3.1 It’s a line! It’s a plane!

The formula resembles the equation of a line. One could consider the value \(Y_{0}\) a constant like the intercept of a line. The proportion of the value of \(Y\) at time \(i\) by which \(Y\) changes is given by parameter \(a\). This is similar to the slope of a line. However, in a 2D \((X,Y)\) plane there are two ‘spatial’ (metric) dimensions representing the values two variables \(X\) and \(Y\) can take on (see figure), in the case of a time series model, the \(X\)-axis represents the time dimension.

The best fitting straight line through the points in the \((X,Y)\) plane is called a statistical model of the linear relationship between the observed values of \(X\) and \(Y\). It can be obtained by fitting a General Linear Model (GLM) to the data. If \(X\) were to represent repeated measurements the multivariate GLM for repeated measures would have to be fitted to the data. This can be very problematic, because statistical models rely on the assumptions of Ergodic theory:

“… it is the study of the long term average behavior of systems evolving in time.”

The ergodic theorems require a process to be stationary and homogeneous (across time and/or different realisations of the process, i.e. between different individuals).

In other words: If you throw 1 die 100 times in a row, the average of the 100 numbers is the time-average of one of the observables of die-throwing systems. If this system is ergodic, then its time-average is expected to be similar to the average of the numbers that turn up if you throw 100 dice all at the same instance of time. The dice layed out on the table represent a spatial sample, a snapshot frozen in time, of the possible states the system can be in. Taking the average would be the spatial average this observable of die-throwing systems. This ergodic condiciotn is often implicitly assumed in Behavioural Science when studies claim to study change by taking different samples of individuals (snapshots of system states) and comparing if they are the same.

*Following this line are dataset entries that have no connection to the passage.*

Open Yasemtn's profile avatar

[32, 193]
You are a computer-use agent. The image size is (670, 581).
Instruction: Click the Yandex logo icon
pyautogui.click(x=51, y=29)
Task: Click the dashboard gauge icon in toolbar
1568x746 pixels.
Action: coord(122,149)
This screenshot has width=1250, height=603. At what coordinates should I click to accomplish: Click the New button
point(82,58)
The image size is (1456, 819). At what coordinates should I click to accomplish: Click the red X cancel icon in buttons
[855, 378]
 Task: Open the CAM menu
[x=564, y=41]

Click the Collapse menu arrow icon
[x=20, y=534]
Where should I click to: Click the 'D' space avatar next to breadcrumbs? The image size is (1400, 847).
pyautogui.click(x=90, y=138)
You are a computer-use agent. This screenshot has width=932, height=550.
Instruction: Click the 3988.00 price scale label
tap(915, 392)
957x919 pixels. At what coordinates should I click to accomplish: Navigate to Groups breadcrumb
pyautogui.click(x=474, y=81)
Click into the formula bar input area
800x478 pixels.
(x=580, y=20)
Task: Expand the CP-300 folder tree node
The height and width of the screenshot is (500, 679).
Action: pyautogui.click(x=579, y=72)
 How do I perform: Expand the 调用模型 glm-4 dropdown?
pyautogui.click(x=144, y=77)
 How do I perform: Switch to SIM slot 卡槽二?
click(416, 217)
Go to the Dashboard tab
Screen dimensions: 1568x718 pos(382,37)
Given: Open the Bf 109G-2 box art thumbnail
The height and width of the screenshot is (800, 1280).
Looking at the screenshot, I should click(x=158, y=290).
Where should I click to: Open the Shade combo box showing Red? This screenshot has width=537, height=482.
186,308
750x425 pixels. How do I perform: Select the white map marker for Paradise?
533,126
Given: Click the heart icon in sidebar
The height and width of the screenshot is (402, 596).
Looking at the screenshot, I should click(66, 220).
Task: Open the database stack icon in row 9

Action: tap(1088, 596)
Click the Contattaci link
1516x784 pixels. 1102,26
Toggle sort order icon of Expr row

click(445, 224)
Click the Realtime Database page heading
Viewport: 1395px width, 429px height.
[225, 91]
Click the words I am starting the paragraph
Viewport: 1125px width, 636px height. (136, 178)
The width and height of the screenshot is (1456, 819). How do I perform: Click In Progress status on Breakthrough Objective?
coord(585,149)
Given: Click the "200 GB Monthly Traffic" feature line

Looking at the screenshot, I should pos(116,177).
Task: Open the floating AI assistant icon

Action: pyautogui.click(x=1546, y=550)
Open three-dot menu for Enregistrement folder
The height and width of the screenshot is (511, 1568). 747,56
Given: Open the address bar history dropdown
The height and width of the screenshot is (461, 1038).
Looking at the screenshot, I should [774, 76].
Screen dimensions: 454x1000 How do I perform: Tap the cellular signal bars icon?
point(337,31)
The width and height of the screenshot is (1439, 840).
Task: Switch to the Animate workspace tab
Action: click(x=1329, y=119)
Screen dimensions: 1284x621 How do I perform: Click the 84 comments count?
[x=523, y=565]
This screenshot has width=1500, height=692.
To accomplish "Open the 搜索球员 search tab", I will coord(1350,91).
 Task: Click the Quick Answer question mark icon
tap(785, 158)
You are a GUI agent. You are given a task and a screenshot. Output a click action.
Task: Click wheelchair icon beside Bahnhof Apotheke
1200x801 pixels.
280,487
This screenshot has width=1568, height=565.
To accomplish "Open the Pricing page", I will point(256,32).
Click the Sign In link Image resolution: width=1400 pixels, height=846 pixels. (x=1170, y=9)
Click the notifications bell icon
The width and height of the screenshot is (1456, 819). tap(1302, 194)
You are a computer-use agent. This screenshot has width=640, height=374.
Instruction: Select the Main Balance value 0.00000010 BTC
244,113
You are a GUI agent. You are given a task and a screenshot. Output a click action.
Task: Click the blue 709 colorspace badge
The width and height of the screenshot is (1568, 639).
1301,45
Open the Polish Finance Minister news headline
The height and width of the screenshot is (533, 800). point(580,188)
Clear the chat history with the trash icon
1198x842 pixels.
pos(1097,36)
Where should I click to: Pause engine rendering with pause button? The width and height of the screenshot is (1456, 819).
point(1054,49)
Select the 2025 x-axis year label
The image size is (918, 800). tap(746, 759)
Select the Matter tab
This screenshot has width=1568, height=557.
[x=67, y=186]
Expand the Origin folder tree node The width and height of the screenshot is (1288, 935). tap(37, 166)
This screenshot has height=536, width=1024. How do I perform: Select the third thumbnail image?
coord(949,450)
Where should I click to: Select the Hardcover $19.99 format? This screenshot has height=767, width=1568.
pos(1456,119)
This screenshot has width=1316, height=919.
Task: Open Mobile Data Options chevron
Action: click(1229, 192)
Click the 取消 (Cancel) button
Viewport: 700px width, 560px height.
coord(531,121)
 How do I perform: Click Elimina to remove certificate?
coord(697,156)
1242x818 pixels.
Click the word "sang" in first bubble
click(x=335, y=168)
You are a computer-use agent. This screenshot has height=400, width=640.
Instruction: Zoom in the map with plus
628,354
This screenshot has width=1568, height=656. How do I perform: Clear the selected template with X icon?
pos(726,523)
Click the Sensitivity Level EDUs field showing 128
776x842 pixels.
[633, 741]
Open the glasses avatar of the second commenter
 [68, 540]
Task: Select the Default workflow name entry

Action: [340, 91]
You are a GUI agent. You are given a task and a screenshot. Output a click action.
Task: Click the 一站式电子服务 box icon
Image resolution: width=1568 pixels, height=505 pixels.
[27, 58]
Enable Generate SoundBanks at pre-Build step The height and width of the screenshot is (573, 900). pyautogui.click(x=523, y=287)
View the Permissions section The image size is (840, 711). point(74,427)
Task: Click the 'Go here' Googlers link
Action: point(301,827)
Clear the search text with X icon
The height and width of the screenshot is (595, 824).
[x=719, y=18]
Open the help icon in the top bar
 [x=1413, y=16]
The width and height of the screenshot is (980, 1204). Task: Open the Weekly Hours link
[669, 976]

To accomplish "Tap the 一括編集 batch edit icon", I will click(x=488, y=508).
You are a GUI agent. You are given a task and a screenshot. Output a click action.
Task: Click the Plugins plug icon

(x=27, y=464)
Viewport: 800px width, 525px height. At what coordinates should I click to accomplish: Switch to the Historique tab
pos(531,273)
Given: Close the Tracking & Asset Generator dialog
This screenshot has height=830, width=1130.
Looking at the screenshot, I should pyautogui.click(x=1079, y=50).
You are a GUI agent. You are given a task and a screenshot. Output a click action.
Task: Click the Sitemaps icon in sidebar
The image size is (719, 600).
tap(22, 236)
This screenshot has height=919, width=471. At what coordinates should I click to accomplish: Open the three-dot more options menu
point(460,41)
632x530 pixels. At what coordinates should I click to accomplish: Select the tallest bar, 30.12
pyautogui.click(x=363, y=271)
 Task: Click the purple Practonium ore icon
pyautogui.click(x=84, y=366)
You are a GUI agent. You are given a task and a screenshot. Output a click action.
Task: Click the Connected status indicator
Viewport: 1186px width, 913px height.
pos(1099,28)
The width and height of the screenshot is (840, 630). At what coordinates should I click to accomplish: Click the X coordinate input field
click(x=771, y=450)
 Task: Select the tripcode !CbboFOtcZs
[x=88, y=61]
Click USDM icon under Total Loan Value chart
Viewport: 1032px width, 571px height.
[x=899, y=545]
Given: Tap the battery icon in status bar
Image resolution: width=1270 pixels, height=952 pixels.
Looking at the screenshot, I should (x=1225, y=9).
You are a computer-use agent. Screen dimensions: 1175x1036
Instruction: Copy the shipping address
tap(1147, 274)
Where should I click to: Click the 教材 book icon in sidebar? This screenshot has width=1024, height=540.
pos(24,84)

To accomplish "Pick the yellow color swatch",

One also needs to assume the independence of measurements within and between individual realisations of the process. These assumptions can be translated to certain conditions that must hold for a (multivariate) statistical model to be valid. Some well known conditions are Compound Symmetry and Sphericity:

The compound symmetry assumption requires that the variances (pooled within-group) and covariances (across subjects) of the different repeated measures are homogeneous (identical). This is a sufficient condition for the univariate F test for repeated measures to be valid (i.e., for the reported F values to actually follow the F distribution). However, it is not a necessary condition. The sphericity assumption is a necessary and sufficient condition for the F test to be valid; it states that the within-subject “model” consists of independent (orthogonal) components. The nature of these assumptions, and the effects of violations are usually not well-described in ANOVA textbooks; [^assumptions]

As you can read in the quoted text above, these conditions must hold in order to be able to identify unique independent components (i.e. the linear predictor \(X\)) as the sources of variation of \(Y\) over time within a subject.

If you choose to use GLM repeated measures to model change over time, you will only be able to infer independent components that are responsible for the time-evolution of \(Y\). As is hinted in the last sentence of the quote, the validity of such inferences is not a common topic of discussion statistics textbooks.